**What is expected**
Copy each of the following records line for line, with no changes.

**Extracted data**
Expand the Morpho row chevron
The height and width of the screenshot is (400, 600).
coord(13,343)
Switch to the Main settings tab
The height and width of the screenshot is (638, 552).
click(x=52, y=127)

**The response**
Expand the Morpho row chevron
The height and width of the screenshot is (400, 600).
coord(13,343)
Switch to the Main settings tab
The height and width of the screenshot is (638, 552).
click(x=52, y=127)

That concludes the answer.